Dataset excerpts:
================

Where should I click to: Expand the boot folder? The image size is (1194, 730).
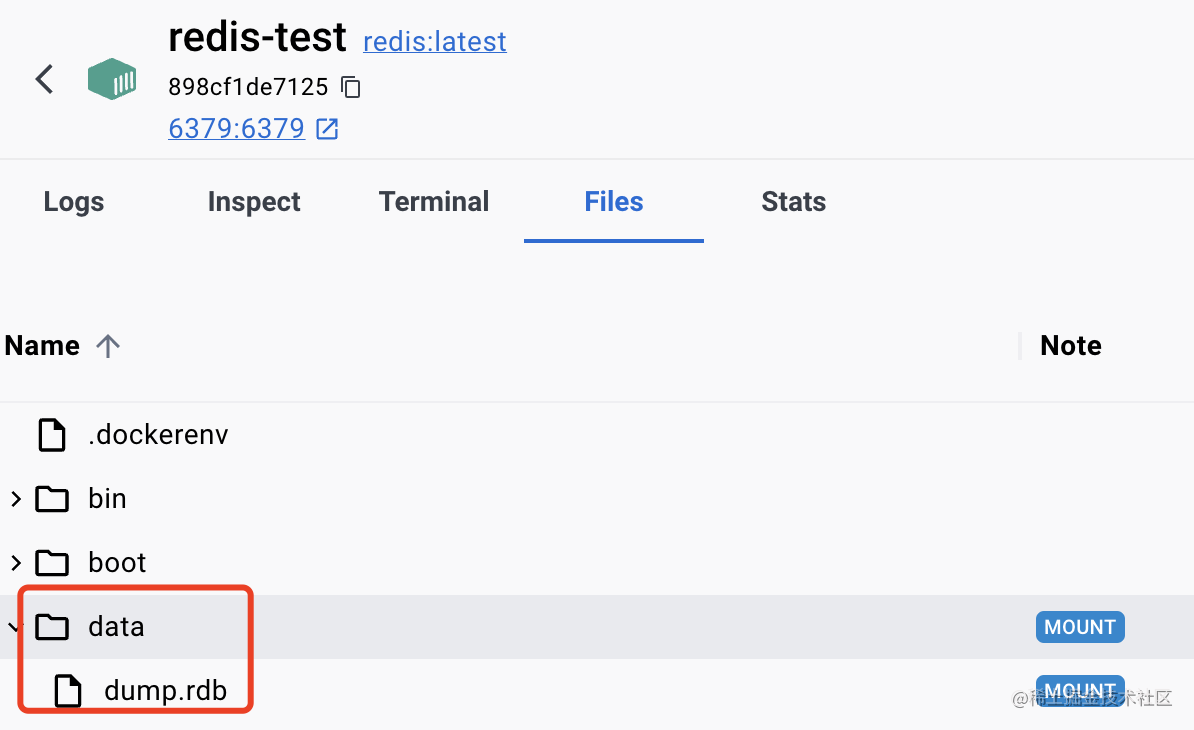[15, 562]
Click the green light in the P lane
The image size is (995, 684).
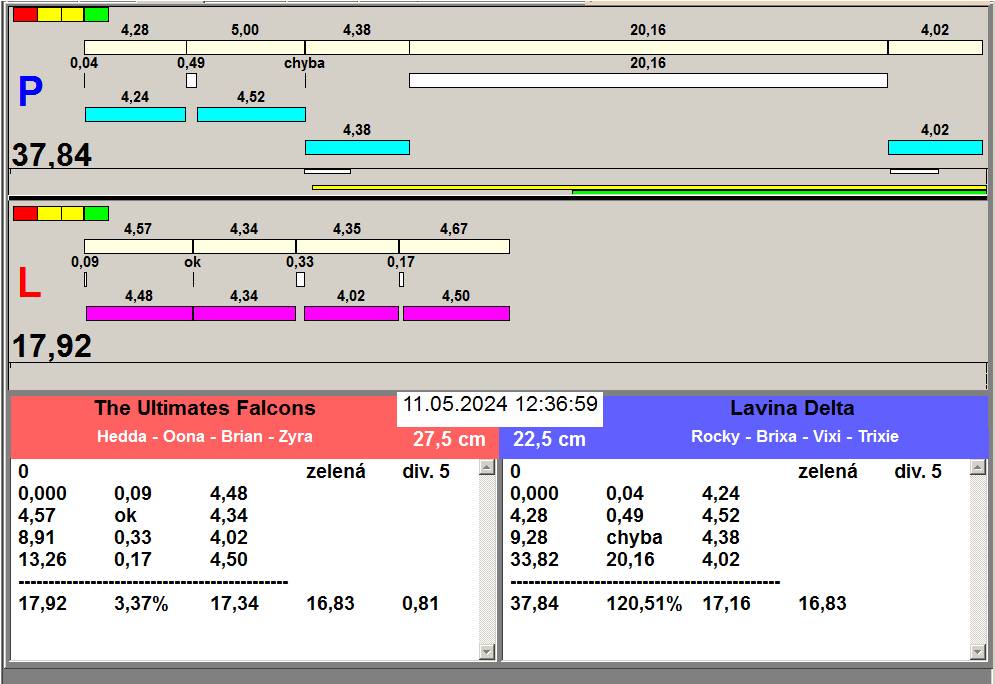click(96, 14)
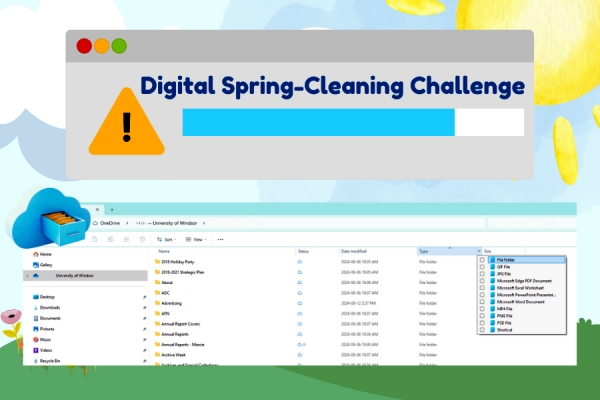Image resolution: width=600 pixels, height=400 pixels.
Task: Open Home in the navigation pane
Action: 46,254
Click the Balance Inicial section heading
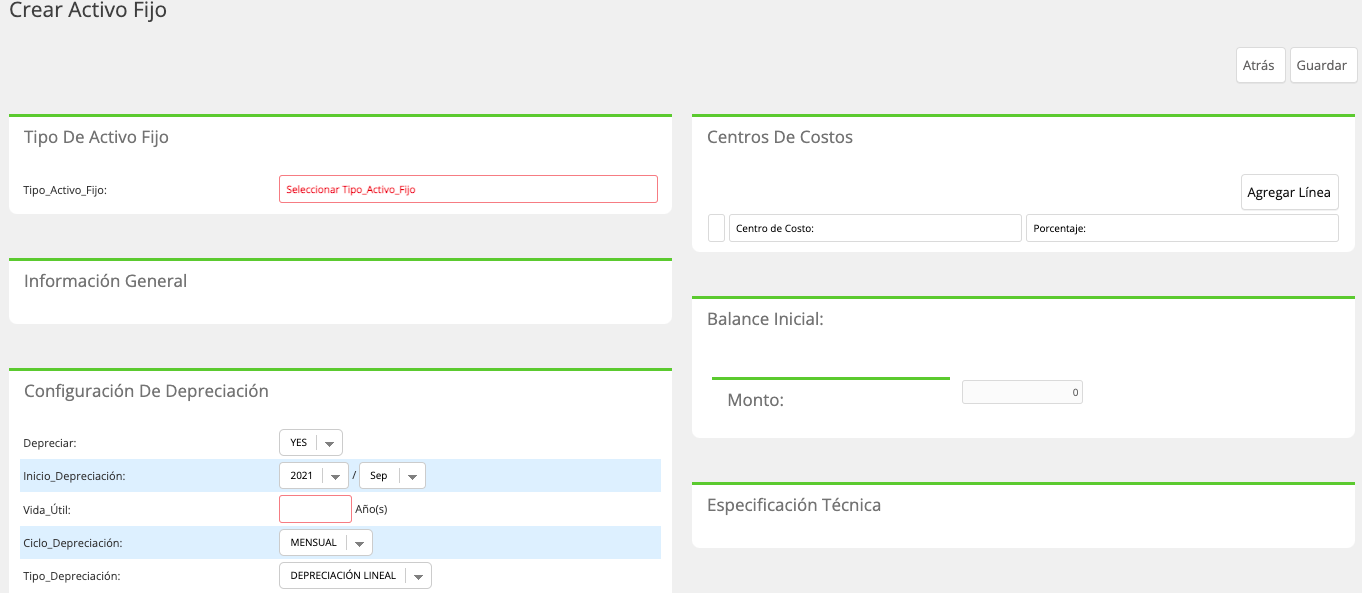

================

Your output should be exactly the lines of the records above from the one with "The image size is (995, 684)." through the last, both ends included, with pictures excluded.

▶ _Result_
The image size is (995, 684).
click(96, 14)
Image resolution: width=600 pixels, height=400 pixels.
Task: Open Home in the navigation pane
Action: 46,254
Click the Balance Inicial section heading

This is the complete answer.